#### Exercise requirements
Please read the records below and return each line holding the string "computer".

#### Data section
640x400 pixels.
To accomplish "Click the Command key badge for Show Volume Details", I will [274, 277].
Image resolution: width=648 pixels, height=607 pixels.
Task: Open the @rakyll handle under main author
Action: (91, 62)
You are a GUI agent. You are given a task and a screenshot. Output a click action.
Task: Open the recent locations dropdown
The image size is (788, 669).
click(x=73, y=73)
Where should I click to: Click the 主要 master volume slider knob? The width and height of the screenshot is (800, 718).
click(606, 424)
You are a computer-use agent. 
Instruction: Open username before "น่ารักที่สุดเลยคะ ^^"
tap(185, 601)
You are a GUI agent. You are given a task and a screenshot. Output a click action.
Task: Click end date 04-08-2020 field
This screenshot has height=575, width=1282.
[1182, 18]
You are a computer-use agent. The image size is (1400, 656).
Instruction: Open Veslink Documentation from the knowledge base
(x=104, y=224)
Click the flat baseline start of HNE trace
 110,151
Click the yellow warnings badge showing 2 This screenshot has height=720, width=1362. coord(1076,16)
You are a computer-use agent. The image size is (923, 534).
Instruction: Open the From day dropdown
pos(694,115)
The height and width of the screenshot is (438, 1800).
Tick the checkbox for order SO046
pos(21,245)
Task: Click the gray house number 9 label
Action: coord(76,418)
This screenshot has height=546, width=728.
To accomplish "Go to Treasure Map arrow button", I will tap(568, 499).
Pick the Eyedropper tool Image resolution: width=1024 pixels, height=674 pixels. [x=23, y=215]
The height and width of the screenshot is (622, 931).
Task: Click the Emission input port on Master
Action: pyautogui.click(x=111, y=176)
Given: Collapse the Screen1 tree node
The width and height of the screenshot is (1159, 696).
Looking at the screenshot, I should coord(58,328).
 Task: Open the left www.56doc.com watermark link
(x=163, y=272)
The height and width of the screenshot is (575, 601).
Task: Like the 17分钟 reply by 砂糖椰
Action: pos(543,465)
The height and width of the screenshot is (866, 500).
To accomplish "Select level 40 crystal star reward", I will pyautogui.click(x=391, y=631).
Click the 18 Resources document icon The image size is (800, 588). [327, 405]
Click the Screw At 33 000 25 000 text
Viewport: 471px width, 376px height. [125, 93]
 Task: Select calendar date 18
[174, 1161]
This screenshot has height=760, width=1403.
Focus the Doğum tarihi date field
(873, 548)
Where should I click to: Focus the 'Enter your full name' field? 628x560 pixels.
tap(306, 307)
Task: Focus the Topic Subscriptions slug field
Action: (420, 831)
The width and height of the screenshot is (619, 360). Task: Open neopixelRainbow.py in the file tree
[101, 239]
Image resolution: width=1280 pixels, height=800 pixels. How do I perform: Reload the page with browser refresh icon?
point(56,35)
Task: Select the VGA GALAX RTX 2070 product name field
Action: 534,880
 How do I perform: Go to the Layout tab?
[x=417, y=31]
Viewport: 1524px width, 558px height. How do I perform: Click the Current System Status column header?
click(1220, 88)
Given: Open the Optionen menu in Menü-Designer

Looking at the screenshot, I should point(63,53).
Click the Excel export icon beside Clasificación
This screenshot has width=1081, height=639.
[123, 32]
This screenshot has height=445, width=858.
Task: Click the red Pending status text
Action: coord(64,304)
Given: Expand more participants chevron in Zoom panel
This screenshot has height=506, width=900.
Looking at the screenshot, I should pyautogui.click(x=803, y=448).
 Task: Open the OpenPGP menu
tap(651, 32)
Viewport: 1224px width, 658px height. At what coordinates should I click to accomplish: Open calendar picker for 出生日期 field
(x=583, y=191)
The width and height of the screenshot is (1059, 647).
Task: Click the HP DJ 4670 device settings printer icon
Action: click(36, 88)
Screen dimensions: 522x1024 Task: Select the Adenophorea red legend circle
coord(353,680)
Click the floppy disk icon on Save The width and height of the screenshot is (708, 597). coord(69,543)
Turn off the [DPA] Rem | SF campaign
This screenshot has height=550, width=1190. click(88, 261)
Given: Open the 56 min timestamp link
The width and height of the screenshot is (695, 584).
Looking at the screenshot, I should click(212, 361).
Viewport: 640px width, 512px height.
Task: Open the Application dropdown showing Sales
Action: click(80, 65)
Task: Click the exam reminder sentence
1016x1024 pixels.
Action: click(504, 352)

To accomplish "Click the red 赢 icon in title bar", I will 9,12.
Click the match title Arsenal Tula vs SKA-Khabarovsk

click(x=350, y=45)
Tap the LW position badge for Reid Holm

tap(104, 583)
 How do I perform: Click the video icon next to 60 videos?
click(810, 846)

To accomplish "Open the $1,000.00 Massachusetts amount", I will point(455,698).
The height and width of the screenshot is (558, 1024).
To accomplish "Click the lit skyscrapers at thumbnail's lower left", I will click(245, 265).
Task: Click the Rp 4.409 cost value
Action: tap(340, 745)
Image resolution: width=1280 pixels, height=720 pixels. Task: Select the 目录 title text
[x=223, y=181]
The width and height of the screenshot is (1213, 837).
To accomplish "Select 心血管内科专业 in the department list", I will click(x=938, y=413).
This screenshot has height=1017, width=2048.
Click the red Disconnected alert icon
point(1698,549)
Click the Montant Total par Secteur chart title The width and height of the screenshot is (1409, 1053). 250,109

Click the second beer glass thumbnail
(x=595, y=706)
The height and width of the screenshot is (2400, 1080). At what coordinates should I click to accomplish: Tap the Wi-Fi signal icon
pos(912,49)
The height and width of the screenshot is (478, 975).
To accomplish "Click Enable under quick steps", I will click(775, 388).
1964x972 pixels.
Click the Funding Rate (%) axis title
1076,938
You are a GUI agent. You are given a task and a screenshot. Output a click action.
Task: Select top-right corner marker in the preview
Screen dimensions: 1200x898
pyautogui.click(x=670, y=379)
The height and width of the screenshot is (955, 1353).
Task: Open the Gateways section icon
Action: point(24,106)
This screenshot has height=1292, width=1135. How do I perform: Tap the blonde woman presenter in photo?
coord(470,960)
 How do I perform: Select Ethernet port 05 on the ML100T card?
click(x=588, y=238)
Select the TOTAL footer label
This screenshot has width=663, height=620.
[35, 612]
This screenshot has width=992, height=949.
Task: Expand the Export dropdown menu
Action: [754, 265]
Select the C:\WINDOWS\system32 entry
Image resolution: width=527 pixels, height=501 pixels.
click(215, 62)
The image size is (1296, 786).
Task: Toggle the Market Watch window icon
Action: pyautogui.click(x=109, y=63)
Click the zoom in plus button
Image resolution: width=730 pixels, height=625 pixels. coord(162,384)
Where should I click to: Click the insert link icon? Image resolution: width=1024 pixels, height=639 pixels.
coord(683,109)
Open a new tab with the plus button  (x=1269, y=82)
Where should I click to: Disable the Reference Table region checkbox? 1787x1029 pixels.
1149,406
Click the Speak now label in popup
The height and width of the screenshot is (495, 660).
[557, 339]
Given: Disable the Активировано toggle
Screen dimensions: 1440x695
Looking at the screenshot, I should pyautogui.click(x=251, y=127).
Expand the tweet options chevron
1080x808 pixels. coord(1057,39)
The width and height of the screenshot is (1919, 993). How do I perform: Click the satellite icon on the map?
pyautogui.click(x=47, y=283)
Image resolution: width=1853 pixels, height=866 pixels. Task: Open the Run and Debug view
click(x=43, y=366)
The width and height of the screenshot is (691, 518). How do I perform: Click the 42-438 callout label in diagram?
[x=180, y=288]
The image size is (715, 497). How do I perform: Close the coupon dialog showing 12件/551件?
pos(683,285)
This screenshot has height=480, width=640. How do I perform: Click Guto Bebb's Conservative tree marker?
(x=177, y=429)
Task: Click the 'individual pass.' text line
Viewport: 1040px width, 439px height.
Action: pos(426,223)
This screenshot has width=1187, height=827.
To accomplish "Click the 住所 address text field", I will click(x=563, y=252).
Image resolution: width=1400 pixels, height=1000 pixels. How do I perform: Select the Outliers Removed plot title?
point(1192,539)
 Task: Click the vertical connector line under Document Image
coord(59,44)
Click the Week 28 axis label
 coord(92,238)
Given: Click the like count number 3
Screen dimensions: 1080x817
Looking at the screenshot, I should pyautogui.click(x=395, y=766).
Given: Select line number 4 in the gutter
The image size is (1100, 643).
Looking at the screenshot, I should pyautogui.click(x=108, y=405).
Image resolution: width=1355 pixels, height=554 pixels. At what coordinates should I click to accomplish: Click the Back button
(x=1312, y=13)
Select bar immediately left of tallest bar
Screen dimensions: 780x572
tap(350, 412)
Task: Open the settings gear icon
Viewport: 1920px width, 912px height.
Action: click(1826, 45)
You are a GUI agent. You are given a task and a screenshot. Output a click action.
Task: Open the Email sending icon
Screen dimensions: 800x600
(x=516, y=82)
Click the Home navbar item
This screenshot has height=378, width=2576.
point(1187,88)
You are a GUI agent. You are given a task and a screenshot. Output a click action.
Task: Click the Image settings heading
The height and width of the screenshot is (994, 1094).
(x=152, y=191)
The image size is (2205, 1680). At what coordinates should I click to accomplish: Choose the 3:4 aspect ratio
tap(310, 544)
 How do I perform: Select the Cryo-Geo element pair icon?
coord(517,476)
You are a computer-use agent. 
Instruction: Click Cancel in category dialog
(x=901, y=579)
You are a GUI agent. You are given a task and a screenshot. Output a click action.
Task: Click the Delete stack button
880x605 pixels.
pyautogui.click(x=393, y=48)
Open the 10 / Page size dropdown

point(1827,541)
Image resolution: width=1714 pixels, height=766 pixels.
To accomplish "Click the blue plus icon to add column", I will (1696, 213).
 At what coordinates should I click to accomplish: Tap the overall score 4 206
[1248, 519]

#### Task solution
You are a computer-use agent. 
You are a computer-use agent. The image size is (1400, 656).
You are a computer-use agent. The image size is (923, 534).
You are a computer-use agent. 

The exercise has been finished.